Grandmother, Hyun and I were surprised by what he did next. Without any word or gesture to us to go ahead and start eating, he picked up the pot of soup that we were all supposed to eat from, poured over half of it onto his own rice and started shovelling the food into his mouth. He had his face down close to the bowl. We could see the top of his head: the hair had fallen out, leaving sparse clumps, and the grey had turned nearly all white. Grandmother turned to us as we sat and stared at him, our spoons motionless in our hands.
“You two, go on now. Let’s eat.”
I could tell that Father had changed. He’d never been much of a talker, but Grandmother murmured to us later, with damp eyes, that his experiences in the labour camp had changed him. He slept like the dead. Night and day, he lay curled up in the innermost corner of the shed, sleeping until the next mealtime, when he would slowly rise, eat some more and fall back to sleep. After about two weeks of this, he finally seemed to come to. He started hanging around outside the shed, and would go out to the orchard in search of firewood to help Grandmother with the cooking. Once we went with him across the main road to the e
dge of the forest, where we could see the Tumen River. He stared for a long time at the mountains stripped bare on the other side and at the houses clustered along the edges of the fields like grey mushrooms.
“Sons of bitches!”
With that, he turned and stalked back to the orchard. We lingered there a moment longer, studying the North Korean side of the river visible through the tree branches. There was no sign of anyone in the fields or along the foot of the mountains. To whom had his curses been aimed?
Toward the end of the year, when the ice was frozen solid and the distant mountains were covered in snow, Chilsung began barking more and more at night. Whether because of their daughter’s badgering or because of the animals that sometimes came down from the hills, the farmer’s wife had asked Grandmother to let them keep Chilsung in their front yard, in a doghouse they built from some cement blocks. I’m sure he would have preferred to live with us, but he was kept tied there and couldn’t do anything about it. We didn’t feel too sad about it. Anytime we wanted to see him we only had to cross the orchard and head toward the courtyard of the farmhouse; Chilsung would welcome us with his ears pressed back, his tail wagging. “Lately he’s been barking like crazy,” the farmer’s daughter told us. “It’s keeping us awake at night.”
“North Koreans who crossed the river have been going around in packs and stealing grain and preserves,” the farmer’s mother explained.
Hyun and I slept so soundly every night that we could have been carried off by dokkaebi and been none the wiser, but our grandmother seemed to know what was happening.

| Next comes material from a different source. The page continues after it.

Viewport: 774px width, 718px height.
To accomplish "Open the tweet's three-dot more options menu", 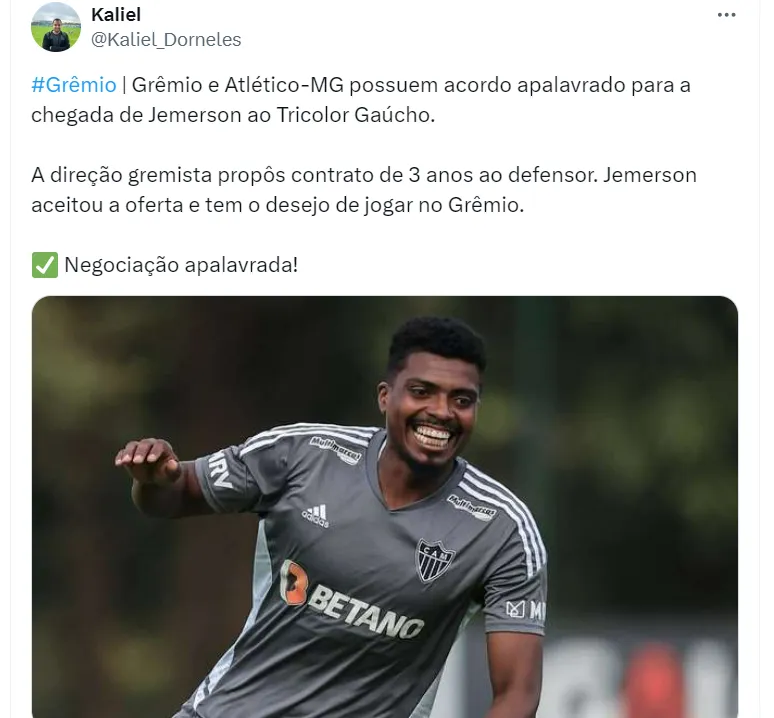I will click(x=726, y=15).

“I saw them too,” she said. “A whole family spent a couple of days hiding in the forest: the woman had a baby on her back, and they both had a kid in each hand. I’ve also heard people walking around outside at night.”
Stories of starving North Koreans wandering across the border in search of food were by no means uncommon in villages near the river, but one day rumours spread that a family had been murdered in Nanping. People had been finding bodies in their sheds and in the forest – North Koreans who’d frozen to death or died of exhaustion – but this was the first instance of a Chinese family being killed. It happened in a remote house in a village on the Chinese side of the border. The police began scouring the surrounding forests and questioning people. Even Koreans who’d come across earlier and had settled with relatives were arrested in droves and sent back across the river. Others took it upon themselves to return, frightened by the brutal change of mood.